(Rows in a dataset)
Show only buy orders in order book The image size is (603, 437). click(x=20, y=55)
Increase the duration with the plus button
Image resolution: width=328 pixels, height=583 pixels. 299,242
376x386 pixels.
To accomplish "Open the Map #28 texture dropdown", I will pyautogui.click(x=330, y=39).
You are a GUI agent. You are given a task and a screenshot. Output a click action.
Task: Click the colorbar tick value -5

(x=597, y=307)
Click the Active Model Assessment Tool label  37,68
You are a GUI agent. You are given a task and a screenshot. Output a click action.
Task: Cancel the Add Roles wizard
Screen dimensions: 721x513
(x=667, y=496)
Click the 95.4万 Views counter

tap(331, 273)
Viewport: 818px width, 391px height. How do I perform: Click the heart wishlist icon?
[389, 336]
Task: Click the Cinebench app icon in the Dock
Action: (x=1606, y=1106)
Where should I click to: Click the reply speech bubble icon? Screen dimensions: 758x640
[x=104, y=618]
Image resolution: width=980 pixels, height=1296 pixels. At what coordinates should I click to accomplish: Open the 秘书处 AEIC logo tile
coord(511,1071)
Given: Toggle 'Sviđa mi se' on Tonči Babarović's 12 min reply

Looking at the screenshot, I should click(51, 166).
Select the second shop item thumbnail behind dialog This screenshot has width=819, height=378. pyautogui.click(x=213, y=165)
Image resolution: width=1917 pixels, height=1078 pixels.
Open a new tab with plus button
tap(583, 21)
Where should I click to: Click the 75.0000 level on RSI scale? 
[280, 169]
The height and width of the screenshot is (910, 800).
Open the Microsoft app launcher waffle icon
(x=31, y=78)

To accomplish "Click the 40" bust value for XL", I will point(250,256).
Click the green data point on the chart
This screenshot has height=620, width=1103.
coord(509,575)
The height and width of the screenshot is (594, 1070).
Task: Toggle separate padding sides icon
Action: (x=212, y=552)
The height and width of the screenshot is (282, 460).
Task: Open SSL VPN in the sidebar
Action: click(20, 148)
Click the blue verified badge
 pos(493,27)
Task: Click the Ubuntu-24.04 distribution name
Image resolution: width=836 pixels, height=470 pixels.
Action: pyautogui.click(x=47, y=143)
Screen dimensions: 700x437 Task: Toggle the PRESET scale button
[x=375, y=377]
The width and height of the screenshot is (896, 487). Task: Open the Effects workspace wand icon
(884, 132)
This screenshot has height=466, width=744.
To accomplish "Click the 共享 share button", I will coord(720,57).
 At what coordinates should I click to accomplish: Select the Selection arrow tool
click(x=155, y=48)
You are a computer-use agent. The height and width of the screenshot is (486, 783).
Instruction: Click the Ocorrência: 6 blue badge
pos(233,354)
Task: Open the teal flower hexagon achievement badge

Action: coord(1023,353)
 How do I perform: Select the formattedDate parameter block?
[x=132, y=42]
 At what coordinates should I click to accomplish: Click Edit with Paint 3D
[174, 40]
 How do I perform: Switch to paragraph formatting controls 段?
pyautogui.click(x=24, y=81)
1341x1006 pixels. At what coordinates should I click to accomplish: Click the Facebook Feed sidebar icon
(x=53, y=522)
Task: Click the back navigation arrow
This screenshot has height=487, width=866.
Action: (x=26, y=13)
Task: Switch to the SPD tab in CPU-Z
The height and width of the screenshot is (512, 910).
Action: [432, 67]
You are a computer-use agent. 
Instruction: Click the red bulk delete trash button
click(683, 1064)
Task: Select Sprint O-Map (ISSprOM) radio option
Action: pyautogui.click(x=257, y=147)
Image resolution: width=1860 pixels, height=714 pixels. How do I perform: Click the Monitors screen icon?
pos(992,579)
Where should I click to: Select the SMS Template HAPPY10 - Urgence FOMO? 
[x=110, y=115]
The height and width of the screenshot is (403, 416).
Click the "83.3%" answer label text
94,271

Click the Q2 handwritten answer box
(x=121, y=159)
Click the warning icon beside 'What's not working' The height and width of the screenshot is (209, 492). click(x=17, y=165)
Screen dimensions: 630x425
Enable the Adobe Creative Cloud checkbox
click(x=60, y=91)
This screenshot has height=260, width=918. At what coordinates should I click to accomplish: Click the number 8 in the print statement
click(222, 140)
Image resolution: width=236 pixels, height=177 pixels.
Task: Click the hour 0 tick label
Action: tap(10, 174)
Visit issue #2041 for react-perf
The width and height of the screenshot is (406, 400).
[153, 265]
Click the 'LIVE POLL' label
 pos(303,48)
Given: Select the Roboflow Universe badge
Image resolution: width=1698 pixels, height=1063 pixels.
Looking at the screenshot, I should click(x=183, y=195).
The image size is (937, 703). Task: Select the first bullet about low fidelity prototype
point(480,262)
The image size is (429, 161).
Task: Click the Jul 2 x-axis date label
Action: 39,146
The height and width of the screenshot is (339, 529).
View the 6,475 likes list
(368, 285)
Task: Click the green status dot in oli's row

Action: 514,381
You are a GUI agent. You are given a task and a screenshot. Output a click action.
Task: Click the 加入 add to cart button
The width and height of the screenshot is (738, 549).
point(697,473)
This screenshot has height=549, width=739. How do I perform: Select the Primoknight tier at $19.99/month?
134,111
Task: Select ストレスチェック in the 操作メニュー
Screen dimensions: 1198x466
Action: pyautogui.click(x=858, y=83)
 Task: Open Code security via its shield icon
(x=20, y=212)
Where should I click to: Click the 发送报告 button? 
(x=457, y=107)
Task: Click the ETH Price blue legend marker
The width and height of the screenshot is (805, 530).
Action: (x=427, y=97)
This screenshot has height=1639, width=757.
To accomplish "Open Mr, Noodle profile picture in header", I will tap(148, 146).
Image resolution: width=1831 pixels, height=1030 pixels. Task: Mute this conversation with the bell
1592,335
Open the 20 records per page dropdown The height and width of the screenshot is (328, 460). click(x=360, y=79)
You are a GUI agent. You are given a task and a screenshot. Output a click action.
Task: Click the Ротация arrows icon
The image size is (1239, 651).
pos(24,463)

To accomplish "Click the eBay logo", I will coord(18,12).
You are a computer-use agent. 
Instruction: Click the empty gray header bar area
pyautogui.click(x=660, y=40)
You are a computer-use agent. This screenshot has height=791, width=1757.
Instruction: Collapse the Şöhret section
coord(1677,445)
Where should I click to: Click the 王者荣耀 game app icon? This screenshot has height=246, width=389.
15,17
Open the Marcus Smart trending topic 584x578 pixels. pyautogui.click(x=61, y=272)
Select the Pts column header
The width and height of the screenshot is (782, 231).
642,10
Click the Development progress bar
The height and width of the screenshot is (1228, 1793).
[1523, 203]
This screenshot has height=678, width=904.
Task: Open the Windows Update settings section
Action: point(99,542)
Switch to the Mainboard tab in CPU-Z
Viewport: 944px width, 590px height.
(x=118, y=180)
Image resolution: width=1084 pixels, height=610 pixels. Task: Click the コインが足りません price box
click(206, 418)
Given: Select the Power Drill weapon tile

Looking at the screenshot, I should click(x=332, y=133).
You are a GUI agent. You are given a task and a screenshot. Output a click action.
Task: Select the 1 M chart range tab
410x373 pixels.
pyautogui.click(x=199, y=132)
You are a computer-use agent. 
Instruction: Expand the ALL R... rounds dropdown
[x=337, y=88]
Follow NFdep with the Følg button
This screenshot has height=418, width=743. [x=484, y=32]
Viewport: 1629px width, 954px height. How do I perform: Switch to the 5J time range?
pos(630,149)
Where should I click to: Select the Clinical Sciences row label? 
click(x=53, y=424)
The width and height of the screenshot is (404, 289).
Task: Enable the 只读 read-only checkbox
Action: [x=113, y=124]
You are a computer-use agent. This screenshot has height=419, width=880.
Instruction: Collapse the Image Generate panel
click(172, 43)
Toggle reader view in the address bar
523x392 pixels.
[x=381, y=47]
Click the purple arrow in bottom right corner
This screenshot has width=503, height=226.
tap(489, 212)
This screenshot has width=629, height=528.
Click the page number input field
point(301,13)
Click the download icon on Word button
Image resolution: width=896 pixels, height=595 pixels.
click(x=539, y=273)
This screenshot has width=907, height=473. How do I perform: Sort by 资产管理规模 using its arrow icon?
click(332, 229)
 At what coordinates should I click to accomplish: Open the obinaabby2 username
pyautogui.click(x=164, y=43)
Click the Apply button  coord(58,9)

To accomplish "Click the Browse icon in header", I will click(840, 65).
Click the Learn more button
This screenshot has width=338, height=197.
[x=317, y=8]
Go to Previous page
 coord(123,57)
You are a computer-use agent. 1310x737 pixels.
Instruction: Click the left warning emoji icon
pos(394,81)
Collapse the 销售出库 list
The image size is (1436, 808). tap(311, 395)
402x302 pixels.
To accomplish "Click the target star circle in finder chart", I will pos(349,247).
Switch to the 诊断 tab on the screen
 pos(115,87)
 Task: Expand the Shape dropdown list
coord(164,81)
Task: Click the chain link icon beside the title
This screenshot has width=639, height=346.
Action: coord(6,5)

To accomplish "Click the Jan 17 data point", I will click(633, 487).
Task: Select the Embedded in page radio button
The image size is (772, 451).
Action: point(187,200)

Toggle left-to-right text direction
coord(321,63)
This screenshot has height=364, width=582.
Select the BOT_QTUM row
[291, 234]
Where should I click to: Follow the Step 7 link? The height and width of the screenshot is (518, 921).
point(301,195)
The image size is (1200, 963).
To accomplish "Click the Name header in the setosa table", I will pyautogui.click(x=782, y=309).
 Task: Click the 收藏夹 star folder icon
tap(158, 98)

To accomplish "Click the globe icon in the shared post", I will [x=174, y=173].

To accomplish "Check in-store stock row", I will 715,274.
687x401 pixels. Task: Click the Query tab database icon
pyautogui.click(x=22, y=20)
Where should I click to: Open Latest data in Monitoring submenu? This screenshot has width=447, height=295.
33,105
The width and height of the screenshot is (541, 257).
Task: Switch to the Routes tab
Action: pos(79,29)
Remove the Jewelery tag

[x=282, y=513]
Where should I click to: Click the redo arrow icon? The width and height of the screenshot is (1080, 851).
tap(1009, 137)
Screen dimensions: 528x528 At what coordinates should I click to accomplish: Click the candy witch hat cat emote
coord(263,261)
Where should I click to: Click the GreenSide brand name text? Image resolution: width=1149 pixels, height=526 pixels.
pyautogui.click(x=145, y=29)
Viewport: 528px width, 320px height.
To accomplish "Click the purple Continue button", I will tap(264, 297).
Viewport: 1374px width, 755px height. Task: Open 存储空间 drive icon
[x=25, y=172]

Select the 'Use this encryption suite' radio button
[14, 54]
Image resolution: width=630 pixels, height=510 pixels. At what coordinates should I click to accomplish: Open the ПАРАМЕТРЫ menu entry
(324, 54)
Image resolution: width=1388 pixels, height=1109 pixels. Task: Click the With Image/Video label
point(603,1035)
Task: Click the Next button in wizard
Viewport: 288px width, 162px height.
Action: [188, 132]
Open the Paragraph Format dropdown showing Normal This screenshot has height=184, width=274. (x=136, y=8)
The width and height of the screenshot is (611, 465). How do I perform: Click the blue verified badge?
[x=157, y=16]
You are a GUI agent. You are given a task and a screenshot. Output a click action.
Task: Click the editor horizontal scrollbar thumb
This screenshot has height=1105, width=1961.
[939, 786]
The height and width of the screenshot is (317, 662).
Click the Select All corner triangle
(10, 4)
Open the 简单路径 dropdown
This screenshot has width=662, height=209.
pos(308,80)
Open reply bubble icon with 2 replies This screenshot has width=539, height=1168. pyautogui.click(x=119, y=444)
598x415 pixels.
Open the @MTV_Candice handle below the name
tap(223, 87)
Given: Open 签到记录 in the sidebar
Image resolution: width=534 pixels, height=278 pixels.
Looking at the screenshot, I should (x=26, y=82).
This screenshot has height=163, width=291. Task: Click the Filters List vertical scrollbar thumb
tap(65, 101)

## DIRECTIONS FOR THIS TASK
Output the stretch of lines from the one containing "Where should I click to: Select the SMS" through the one containing "click(x=60, y=91)", reproducing them exactly, with both end lines included.

## RESULT OF THIS TASK
Where should I click to: Select the SMS Template HAPPY10 - Urgence FOMO? 
[x=110, y=115]
The height and width of the screenshot is (403, 416).
Click the "83.3%" answer label text
94,271

Click the Q2 handwritten answer box
(x=121, y=159)
Click the warning icon beside 'What's not working' The height and width of the screenshot is (209, 492). click(x=17, y=165)
Screen dimensions: 630x425
Enable the Adobe Creative Cloud checkbox
click(x=60, y=91)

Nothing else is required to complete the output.